The global Caribbean inauguration celebration, live streamed by One Caribbean Television from 7 p.m. EST on Sunday, January 17, 2021, on its Facebook page at facebook.com/onecaribbeantelevision, also featured remarks from Vice Chancellor of the University of the West Indies, Sir Hilary Beckles, who noted that “with deep Caribbean roots,” VP-Elect-Harris’ “values and vision” are a part of a “long Caribbean journey to democracy.”
Pointing to the history of the Caribbean’s long journey of embracing love of education, pursuit of professional advancement, commitment to public service, placing community above self and commitment to the principle of equal justice for all, Sir Hilary said VP-Elect Harris’ “values and visions” are a part of a long Caribbean journey to democracy.
“She is a product of those values. She is an expression of these Caribbean internal and moral ethnical perspectives,” said the UWI Vice-Chancellor. “Critically, she is a Caribbean mentality, on its way to demonstrating the richness and the fertility of Caribbean civilization.”
“We have every right to celebrate her as an internal product of who we are – the Caribbean family,” he added. “She is an expression of the Caribbean’s family’s journey into the future.”
Also delivering congratulatory remarks to Harris were Caribbean-born US Congressman Adriano Espaillat of NY; Jamaica’s Prime Minister Andrew Holness; Jamaica’s Opposition leader Mark Golding; Chair of the CARICOM Consular Corps of New York, Counsel General of Barbados to NY, O. St. E. Mackie Holder; Guyanese-born Dr. Michelle Chester who administered the first COVID-19 vaccine in the US and Jamaican-born nurse, Sandra Lindsay, who became one of the most famous nurses in the United States after receiving the COVID-19 shot in the US, and several Caribbean Diaspora leaders, including President of ICN and CAAN co-founder, Dr. Sheila Newton Moses; Caribbean Immigrant Services founder, Irwine Clare, Sr., O.D.; Global Village Book Publishing LLC’s Aubry Padmore; Coalition for the Preservation of Reggae Music’s Carlyle McKetty and Esther Austin of Esther Austin Global.

§ Tasks to carry out:
a - Copy out the article on the Caribbean inauguration celebration starting with "Pointing to the" and going on through "a long Caribbean journey to democracy.", renaming "Sir Hilary" as "Professor Beckles".
b - Answer these questions from the article on the Caribbean inauguration celebration:
(i) Which broadcaster live streamed the celebration?
(ii) Of which university is Sir Hilary Beckles Vice Chancellor?
(iii) According to the article, who administered the first COVID-19 vaccine in the US?
c - Continue the article on the Caribbean inauguration celebration from where it stops.

§ Stored data entries:

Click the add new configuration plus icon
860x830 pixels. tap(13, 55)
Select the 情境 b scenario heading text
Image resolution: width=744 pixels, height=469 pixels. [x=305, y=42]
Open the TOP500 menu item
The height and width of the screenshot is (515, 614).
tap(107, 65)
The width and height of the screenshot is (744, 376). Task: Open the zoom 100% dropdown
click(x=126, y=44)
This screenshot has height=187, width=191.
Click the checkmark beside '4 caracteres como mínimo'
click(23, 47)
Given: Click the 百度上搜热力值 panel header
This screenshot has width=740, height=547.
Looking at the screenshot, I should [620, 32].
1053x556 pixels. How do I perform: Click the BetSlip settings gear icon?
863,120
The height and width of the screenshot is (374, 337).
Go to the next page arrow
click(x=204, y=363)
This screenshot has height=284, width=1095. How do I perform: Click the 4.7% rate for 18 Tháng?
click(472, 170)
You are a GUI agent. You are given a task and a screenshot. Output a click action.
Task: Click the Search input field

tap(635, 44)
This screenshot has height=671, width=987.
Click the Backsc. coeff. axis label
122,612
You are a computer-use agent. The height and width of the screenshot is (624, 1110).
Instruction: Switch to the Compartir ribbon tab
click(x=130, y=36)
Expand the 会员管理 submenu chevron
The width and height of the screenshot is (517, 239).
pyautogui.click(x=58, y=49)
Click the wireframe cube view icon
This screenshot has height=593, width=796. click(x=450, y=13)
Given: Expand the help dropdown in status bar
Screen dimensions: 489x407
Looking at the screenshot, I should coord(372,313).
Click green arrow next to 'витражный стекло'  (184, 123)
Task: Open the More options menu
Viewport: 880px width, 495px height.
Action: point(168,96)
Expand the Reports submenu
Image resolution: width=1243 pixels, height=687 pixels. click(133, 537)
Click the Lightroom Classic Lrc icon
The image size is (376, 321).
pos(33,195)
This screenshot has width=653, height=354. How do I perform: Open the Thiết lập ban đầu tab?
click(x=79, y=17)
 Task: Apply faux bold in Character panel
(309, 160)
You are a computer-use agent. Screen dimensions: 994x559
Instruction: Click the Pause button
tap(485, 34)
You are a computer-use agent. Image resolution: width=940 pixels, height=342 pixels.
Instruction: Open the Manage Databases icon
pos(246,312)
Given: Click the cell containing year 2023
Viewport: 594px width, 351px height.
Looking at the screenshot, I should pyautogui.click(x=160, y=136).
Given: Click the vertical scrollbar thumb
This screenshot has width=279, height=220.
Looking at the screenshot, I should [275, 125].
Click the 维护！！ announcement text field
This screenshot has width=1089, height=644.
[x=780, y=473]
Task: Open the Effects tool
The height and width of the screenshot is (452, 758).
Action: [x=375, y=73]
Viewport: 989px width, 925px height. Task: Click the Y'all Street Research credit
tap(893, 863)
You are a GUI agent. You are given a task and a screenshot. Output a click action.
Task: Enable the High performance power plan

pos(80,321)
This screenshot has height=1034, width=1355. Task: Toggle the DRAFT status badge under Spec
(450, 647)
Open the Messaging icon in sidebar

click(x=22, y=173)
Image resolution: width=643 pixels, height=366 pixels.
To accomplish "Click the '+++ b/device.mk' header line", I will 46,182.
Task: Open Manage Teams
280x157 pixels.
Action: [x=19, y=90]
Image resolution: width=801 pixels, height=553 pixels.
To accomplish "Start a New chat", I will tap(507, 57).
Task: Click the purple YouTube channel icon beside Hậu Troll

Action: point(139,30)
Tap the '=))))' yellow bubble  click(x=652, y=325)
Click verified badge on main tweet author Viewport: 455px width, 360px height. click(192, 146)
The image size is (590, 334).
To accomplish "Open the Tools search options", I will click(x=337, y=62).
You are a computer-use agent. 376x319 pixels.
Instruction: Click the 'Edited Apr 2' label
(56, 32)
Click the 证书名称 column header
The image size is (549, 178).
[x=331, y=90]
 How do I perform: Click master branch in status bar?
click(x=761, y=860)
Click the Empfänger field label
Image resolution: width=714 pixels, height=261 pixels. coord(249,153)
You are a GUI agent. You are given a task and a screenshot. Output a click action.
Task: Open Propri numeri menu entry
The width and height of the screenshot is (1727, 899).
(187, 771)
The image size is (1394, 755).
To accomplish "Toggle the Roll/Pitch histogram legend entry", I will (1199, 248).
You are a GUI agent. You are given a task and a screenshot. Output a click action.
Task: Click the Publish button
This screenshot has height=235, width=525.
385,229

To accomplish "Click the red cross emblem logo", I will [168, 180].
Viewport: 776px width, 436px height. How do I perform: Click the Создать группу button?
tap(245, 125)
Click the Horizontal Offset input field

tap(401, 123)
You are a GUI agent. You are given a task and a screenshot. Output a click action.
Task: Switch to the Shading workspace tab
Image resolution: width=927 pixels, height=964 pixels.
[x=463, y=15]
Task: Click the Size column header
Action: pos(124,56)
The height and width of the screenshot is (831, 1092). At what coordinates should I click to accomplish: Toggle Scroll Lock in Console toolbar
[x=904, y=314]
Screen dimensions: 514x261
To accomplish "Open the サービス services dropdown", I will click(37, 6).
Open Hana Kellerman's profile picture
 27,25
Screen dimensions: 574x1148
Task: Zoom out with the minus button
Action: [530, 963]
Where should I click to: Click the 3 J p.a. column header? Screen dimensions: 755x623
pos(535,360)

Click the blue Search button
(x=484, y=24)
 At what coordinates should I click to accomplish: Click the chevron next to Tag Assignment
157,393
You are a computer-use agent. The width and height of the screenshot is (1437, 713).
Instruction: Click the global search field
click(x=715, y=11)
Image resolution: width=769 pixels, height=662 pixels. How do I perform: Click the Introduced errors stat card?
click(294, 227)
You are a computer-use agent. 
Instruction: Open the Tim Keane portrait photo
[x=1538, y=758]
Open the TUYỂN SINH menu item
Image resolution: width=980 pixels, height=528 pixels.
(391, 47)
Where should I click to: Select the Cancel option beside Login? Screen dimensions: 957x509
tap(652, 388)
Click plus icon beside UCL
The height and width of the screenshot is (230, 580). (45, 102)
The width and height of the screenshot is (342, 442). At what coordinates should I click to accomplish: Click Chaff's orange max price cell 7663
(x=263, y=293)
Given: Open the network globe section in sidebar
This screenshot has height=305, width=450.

§ Answers to the exercise:
a -
Pointing to the history of the Caribbean’s long journey of embracing love of education, pursuit of professional advancement, commitment to public service, placing community above self and commitment to the principle of equal justice for all, Professor Beckles said VP-Elect Harris’ “values and visions” are a part of a long Caribbean journey to democracy.

b -
(i) One Caribbean Television
(ii) The University of the West Indies
(iii) Guyanese-born Dr. Michelle Chester

c -
The event also featured signature performances from some of the Caribbean’s top entertainers, including Jamaican-born dancehall star, Flourgon who performed a special re-make of his hit ‘We Run Things,’ by adopting it to “Kamala Run Thing.”
Reggae star Nadine Sutherland also delivered a special tribute in song to Harris with her remake of ‘Action,’ while Papa Michigan delivered his new single, ‘Reggae In The White House.’
Barbados’ own Soca King, Edwin Yearwood of ‘All Aboard’ fame, delivered the inspirational ‘I Am,’ while Owen Dalhouse and his band performed their new single ‘Heal the Soul of America.’
Grammy-nominated Jamaican maestro, Dr. Monty Alexander performed a tribute to Harris with Bob Marley’s ‘No Woman No Cry,’ while Jamaica’s Fab Five Band added to the tribute with their famed ‘Jamaican Woman.’
Nine-year-old rising star Tykairi Sargeant, of Barbados, delivered a cover of Celine’s Dion ‘The Power of the Dream,’ while Jamaica’s Janine Jkuhl was inspiring on guitar with a special song entitled ‘Dreamer.’
Guyanese master drummer and spiritualist Menes De Griot opened the show with a libation to Harris and ended with a rhythmic drum tribute with his Shanto drummers as St. Vincent and the Grenadines Frankie McIntosh as well as Maxie Gouveia; Sundiata King and Rashid Thorne added some jazz to the evening with a ‘Tribute To Len ‘Boogsie’ Sharpe.’
Antigua & Barbuda’s soca star Claudette Peters boosted the energy with a titillating performance of ‘Something Got A Hold On Me,’ as Jamaican gospel singer Joan Meyers of ‘Can’t Even Walk’ fame, brought the curtains down on the show with the famous, ‘One Love’ cover, also from Marley, and a gospel original, ‘Destiny.’
The first Black Bond Girl, Trina Parks and Barbados soca star and deejay, Kirk Brown, added to the evening’s celebration.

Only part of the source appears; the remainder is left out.